NSF funds U-M initiative leveraging AI to teach students essay writing

The $850k grant will support a multidisciplinary initiative to use large language models as writing assistants for students.
Illustration of a student typing on a laptop with an essay with edit marks in the background. Image generated with Adobe Firefly.

The rapid spread of large language models (LLMs) like ChatGPT has fueled broad public anxiety surrounding their use to substitute human input. One arena in which this concern has been particularly salient is education, with students increasingly relying on ChatGPT and the like to complete exams, papers, and other assignments and few mechanisms in place to police this activity.

Prof. Lu Wang
Prof. Lu Wang

But what if LLMs could be used to help students become better writers, instead of writing their essays for them? Researchers at University of Michigan, including Profs. Lu Wang and Xu Wang in Computer Science and Engineering, seek to answer this question by exploring LLMs’ ability to augment students’ argumentative writing skills. Their team has received an $850,000 grant from the National Science Foundation (NSF) to support their project, titled “Argument Graph Supported Multi-Level Approach for Argumentative Writing Assistance.”

“We hope to show that LLMs can be a tool, instead of just a threat,  in the classroom,” said Lu Wang. 

Specifically, the researchers aim to create an LLM-based sandbox for students to practice and receive instant feedback on their writing. 

“Traditionally, it could take days or even weeks for students to receive feedback on their writing, revise, resubmit, and so on,” said Xu Wang. “LLMs such as ChatGPT show the potential of reducing feedback cycles and saving instructors’ time in doing repetitive work so that they can spend more meaningful time with individual students.”

Prof. Xu Wang
Prof. Xu Wang

To test LLMs’ capacity for such assistance, the researchers will build and test a prototype system called ArguAble, which uses AI to help students practice and enhance their argumentative writing. This program will include novel natural language processing (NLP) and machine learning models to ensure adequate understanding and measurement of writing quality. They will also implement a feedback provision and revision suggestion system to help students edit and improve their writing in real time.

“ArguAble provides students with the space to practice their writing with scaffolding activities that build upon each other and help them develop their skills, “ said Lu Wang.
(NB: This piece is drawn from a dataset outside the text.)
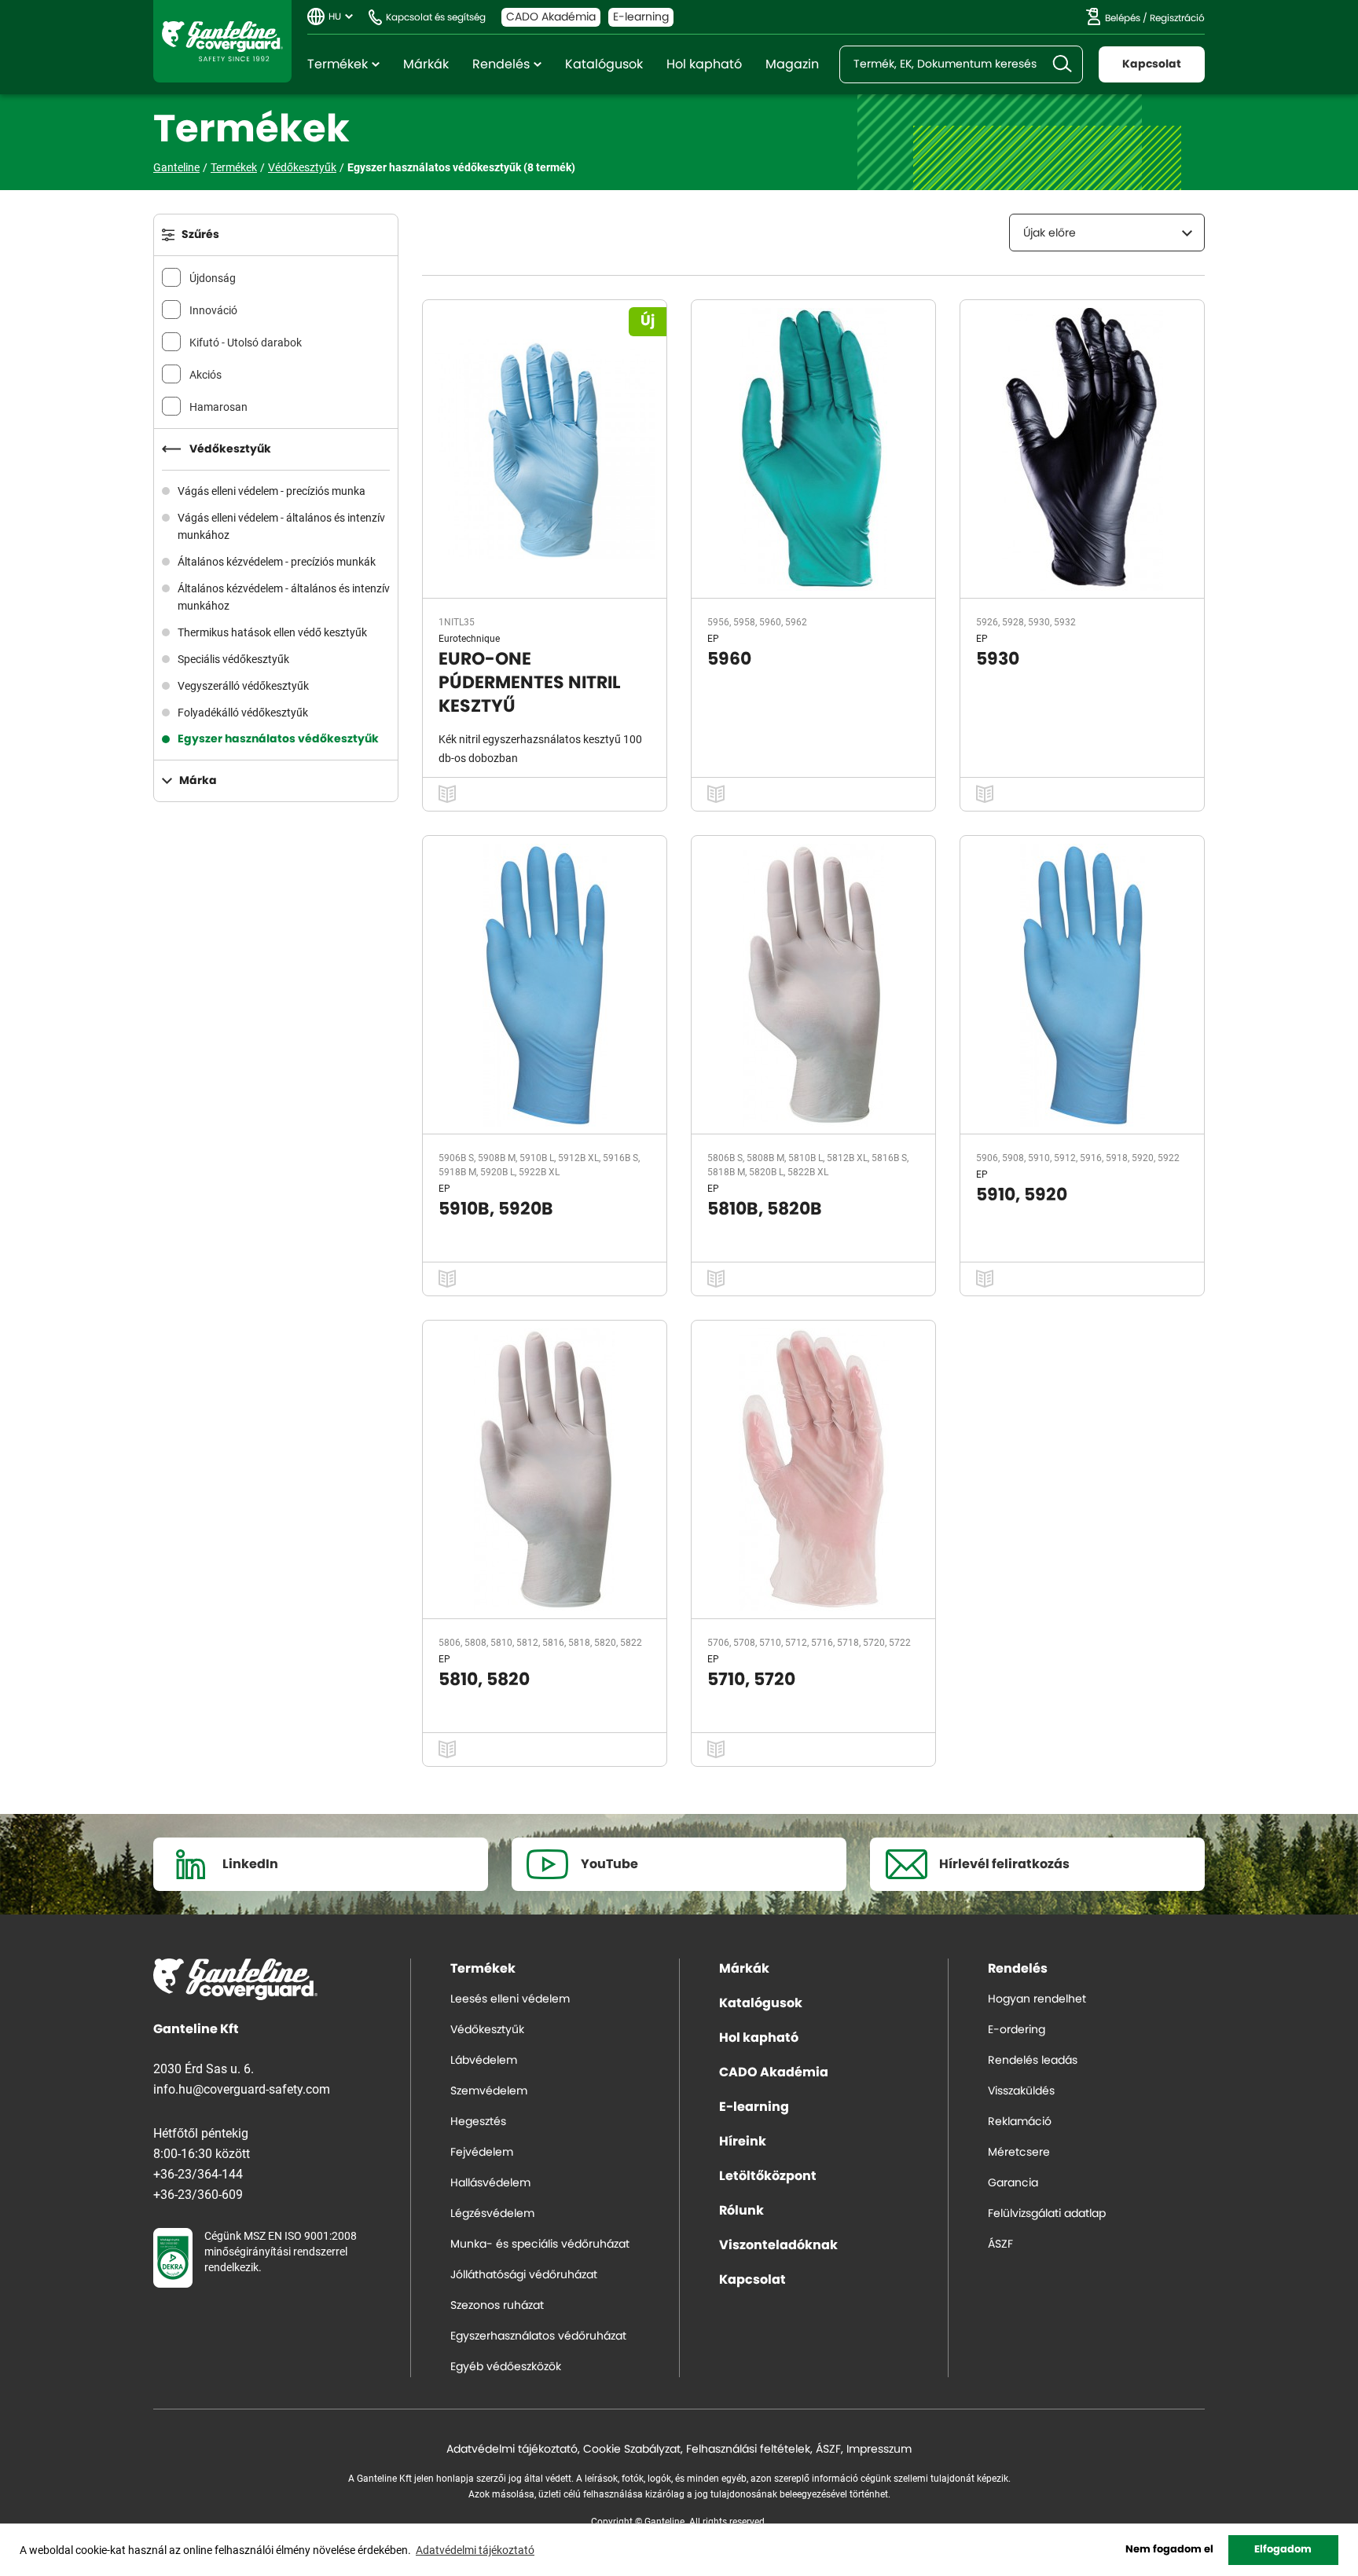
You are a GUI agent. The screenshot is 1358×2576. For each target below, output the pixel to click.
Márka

ArguAble will be implemented and evaluated in several classes at U-M, including introductory engineering courses, first-year writing classes, and other classes in which technical or argumentative writing is a focus.

In addition to helping students develop important writing skills that will support their academic success, the researchers hope that their work will shed new light on AI’s ability to serve as a learning tool.

“We aim to show how natural language processing can help us develop efficient and scalable approaches for teaching argumentative writing,” said Lu Wang. “More broadly, we hope our research will demonstrate how AI can help further, instead of hamper, educational goals.”